Two-sided Facility Location
alijani at cs.duke.edu
||Thursday, November 2, 2017
||12:00pm - 2:00pm
||D344 LSRC, Duke
We formulate a novel set of facility location problems that we term Two-sided Facility location. We motivate this problem by two-sided markets, where agents with heterogeneous valuations/costs arrive at known locations in an underlying metric space, where the metric distance between any buyer and seller captures the quality of the corresponding match. The platform posts prices and wages at nodes in the metric space, and opens a set of virtual markets or facilities in the metric space to route the agents to. The agents at any virtual market are assumed to be matched. The platform ensures high match quality by imposing a maximum distance constraint between a supply/demand node and the facilities it is routed to. It ensures high service availability by ensuring flow of supply and demand to any virtual market are equal, and furthermore, these are at least a pre-specified lower bound. Subject to these constraints, the goal of the platform is to maximize the social surplus subject to weak budget balance, i.e., profit being non-negative.
We present an approximation algorithm for this problem that yields a (1+\epsilon) approximation to surplus for any constant \epsilon > 0, while relaxing the match quality (i.e., maximum distance of any match) by a constant factor. It uses a novel LP rounding framework, and easily extends to other objectives such as maximizing volume of trade subject to weak budget balance, or maximizing profit.

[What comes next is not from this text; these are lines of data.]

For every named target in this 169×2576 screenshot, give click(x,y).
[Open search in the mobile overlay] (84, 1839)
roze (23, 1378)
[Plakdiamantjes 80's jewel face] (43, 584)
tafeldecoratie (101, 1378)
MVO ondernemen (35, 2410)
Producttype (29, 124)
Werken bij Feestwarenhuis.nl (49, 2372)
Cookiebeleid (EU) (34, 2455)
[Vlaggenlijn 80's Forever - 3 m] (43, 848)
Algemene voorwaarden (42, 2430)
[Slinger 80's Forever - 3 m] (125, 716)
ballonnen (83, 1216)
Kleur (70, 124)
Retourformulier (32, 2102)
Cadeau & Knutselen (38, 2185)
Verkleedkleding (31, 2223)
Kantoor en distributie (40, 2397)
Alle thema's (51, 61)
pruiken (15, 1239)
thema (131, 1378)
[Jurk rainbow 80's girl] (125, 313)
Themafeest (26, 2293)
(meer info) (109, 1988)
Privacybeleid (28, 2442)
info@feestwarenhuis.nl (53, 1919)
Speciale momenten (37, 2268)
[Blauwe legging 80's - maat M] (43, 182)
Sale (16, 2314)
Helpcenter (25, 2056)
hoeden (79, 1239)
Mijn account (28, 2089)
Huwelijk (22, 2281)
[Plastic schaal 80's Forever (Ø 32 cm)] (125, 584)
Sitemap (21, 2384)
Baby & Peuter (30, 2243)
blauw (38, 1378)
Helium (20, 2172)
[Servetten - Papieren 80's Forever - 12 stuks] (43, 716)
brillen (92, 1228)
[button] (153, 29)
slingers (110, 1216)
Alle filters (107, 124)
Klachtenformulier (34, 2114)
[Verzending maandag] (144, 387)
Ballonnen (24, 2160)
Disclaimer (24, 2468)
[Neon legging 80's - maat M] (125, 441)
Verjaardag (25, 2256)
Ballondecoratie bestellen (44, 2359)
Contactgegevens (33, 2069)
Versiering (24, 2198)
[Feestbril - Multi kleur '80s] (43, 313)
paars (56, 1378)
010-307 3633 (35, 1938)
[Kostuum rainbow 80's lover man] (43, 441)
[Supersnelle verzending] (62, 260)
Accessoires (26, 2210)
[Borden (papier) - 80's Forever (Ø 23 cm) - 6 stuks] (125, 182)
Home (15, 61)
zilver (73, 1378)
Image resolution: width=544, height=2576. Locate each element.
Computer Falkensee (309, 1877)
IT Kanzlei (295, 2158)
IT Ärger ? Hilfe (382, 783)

We justify our models by considering a dynamic marketplace setting where agents arrive according to a stochastic process and have finite patience (or deadlines) for being matched. We perform queueing analysis to show that for policies that route agents to virtual markets and match them, ensuring a low abandonment probability of agents reduces to ensuring sufficient flow arrives at each virtual market. Such an analysis also helps us posit facility location variants that capture settings where the platform elicits deadlines truthfully by posting lotteries over different prices and wages for different deadlines.
Reza Alijani is a 3rd year PhD student in the Department of Computer Science at Duke University.